Миропонимание юного Малера позволяет разгадать не менее мифологизированная история. Однажды Бернхард взял Густава с собой в лес. Ландшафт Йиглавы был таков, что роща располагалась почти в центре города и походила скорее на парк. Вдруг Бернхард вспомнил, что забыл дома кое-что важное, и решил вернуться. Чтобы не таскать с собой маленького сына, он усадил его на пень и дал наставление: «Оставайся здесь и жди, я вернусь очень скоро». Однако по приходе домой Бернхарда отвлекли нежданно нагрянувшие гости, и он, совершенно забыв о своем мальчике, общался с ними до позднего вечера. Наконец он опомнился и, перепугавшись, побежал в лес за ребенком. Каково же было его изумление, когда он застал своего сына там же, где оставил, сидящим на том самом пне. Густав находился как бы в трансе, его глаза были полны удивления. Со стороны казалось, что мальчик вдохновлен воображаемыми чудесами и видениями. Будущий создатель грандиозных симфонических полотен заслушался звуками леса, звоном колоколов церквей и шумом, доносящимся из города. Гармония этих полифонических наслоений зачаровала ребенка, и он даже не заметил, что несколько часов сидит в лесу один. Биограф Гэбриел Энджел приводит эту историю как наиболее показательную, нежели другие истории этого периода, раскрывающие Малера-композитора. При этом Энджел проецирует случившееся на всё его творчество: «Необыкновенное чудо детского взгляда — это дух всех малеровских симфоний… правда и красота составляют суть каждого творческого вдохновения. Ребенок, который достиг нирваны, находясь в самом сердце леса, вырос, чтобы наделить мир этой несравненной “Песнью Земли”, колыбельной песнью эволюции, воспевшей всю природную жизнь».

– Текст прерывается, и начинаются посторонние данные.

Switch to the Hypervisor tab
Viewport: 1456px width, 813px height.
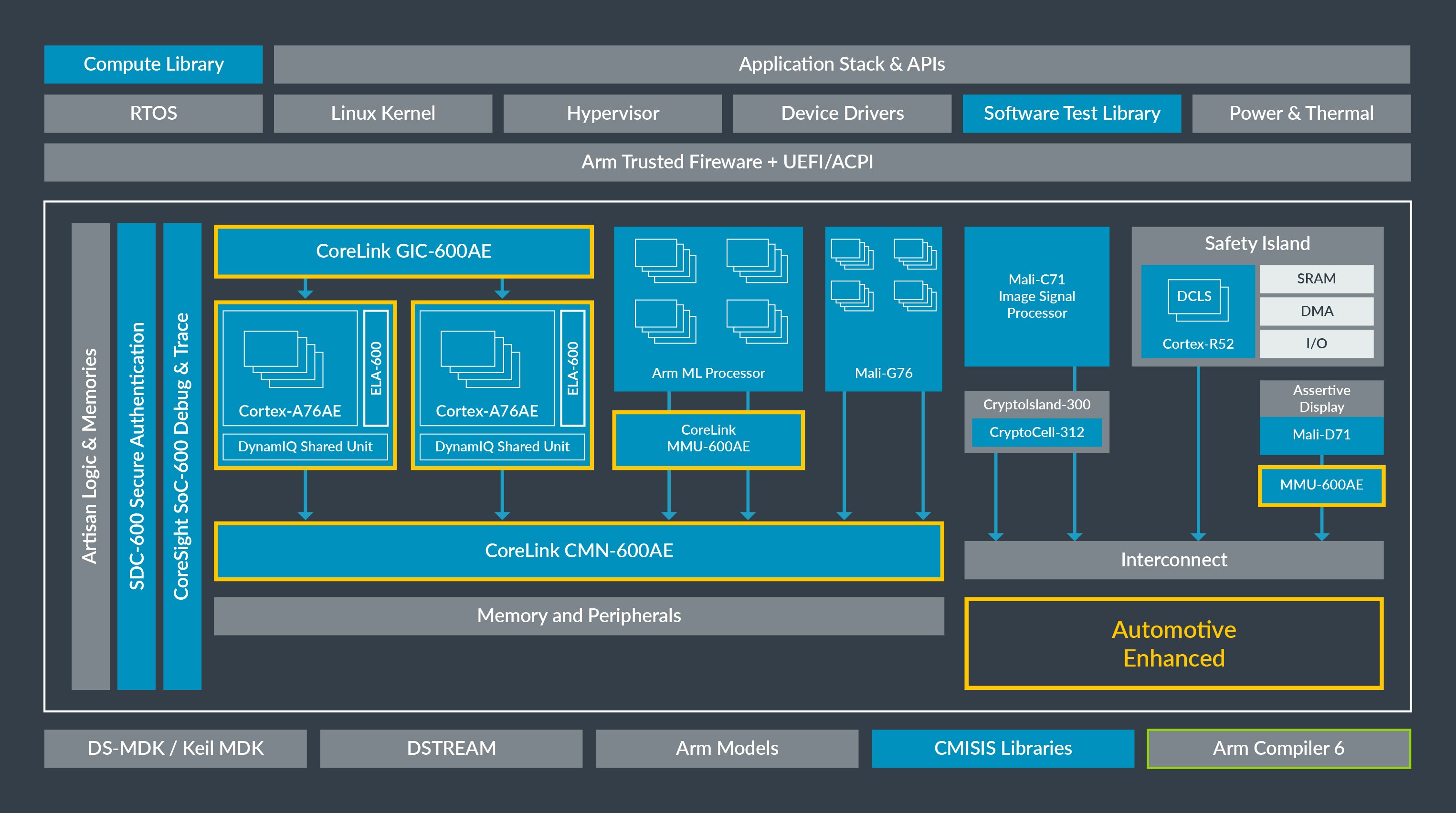pos(612,113)
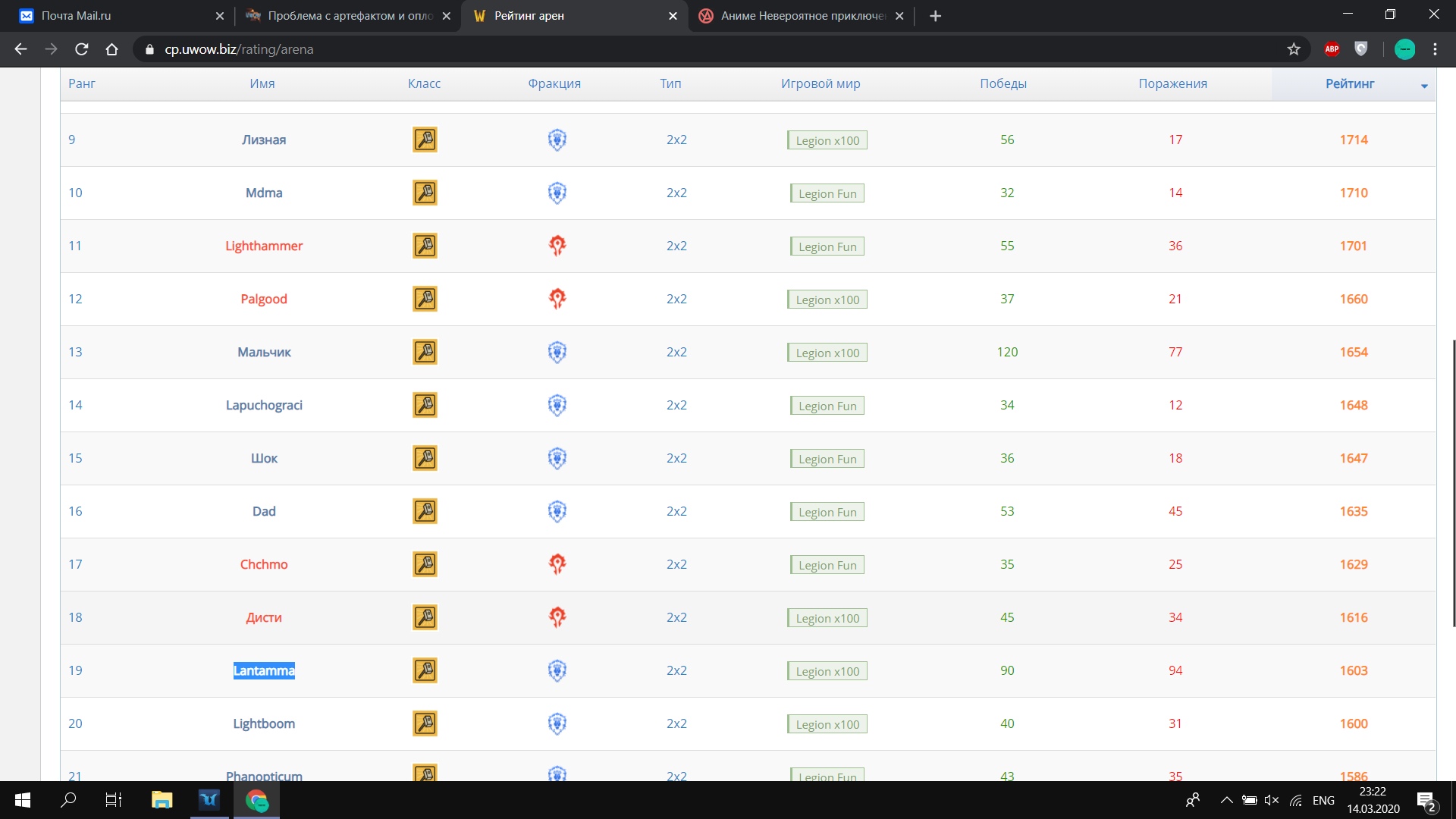Screen dimensions: 1456x819
Task: Open the AdBlock Plus extension icon
Action: coord(1332,49)
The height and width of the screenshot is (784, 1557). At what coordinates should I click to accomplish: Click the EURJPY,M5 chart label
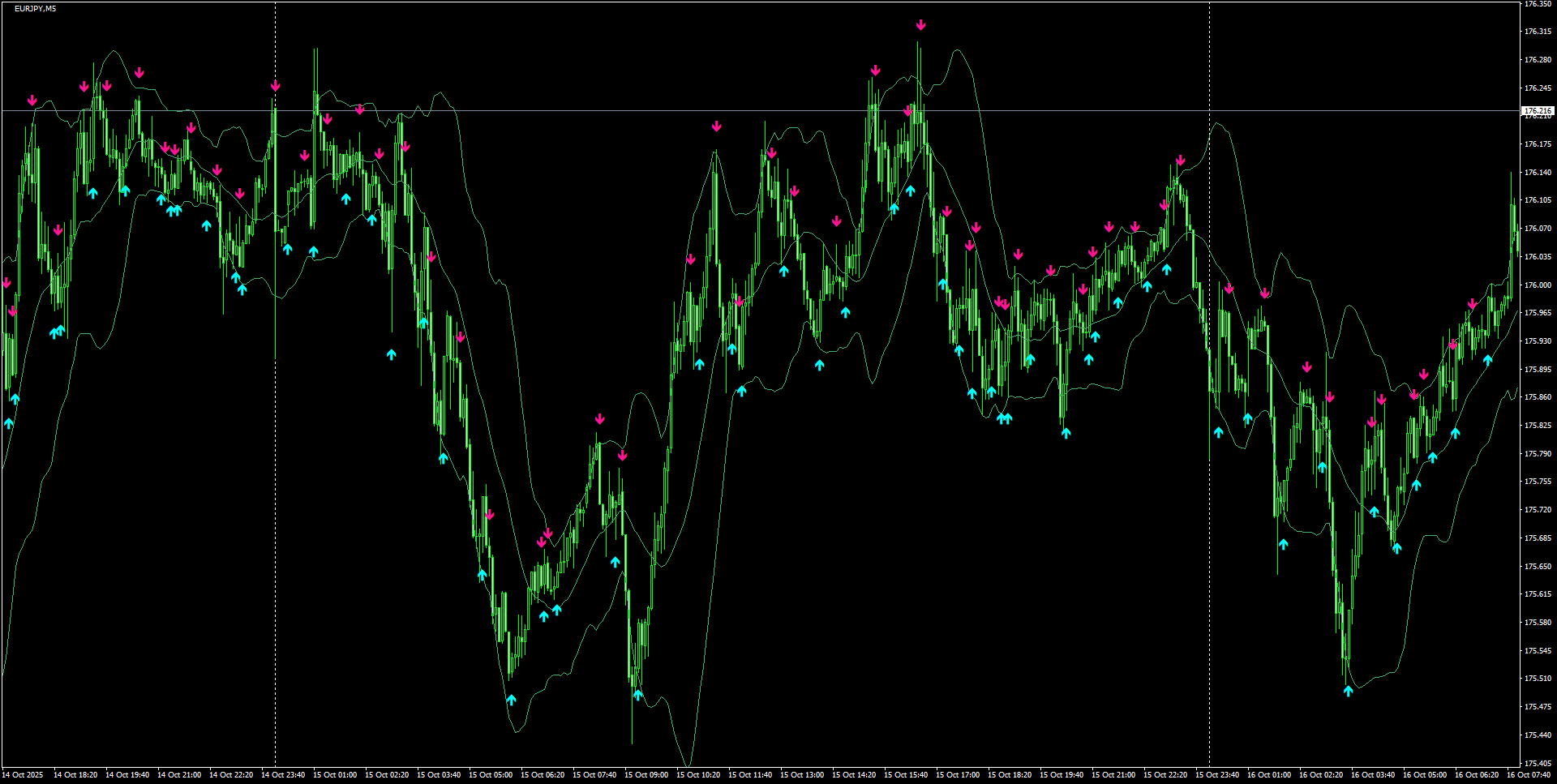pyautogui.click(x=34, y=7)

Случай, знаменовавший начало музыкального образования юного Малера, описан в предисловии к письмам, опубликованным женой композитора. Эта история произошла, когда в дом Малеров приехали родители матери Густава, Абрахам и Тереза. Пока дедушка и бабушка общались с дочерью и зятем, ребенок исчез. Начавшийся поиск привел Бернхарда и Марию на чердак, где они увидели картину, потрясшую их: там находилось старое пианино, и Густав, поглощенный этим инструментом, будто новой игрушкой, с азартом нажимал на клавиши. Родители были поражены тем, что от его прикосновений раздавались не треньканья, которые привычно звучат, когда за фортепиано сидит маленький ребенок, а самая настоящая музыка. Густав с легкостью подбирал хорошо известные мелодии, хотя этому его никто не учил. В тот день Бернхард осознал, что его сын не просто увлечен музыкой — это что-то несоразмерно большее. По словам Альмы, Густаву тогда было всего четыре года. Историю эту подтверждает австрийский музыковед Рауль Стефан, добавляя, что юного Малера ничто не могло отвлечь от пианино, даже когда его звали поесть сладости. Однако Стефан считает, что этот случай произошел, когда Густаву было шесть лет. Сам же композитор говорил, что сочинять музыку он научился в возрасте четырех лет, и это случилось прежде, чем он смог что-либо исполнить на инструменте. Сегодня хронологические рамки той истории установить трудно, поэтому безошибочно можно утверждать лишь одно: музыкальный талант Малера проявился очень рано.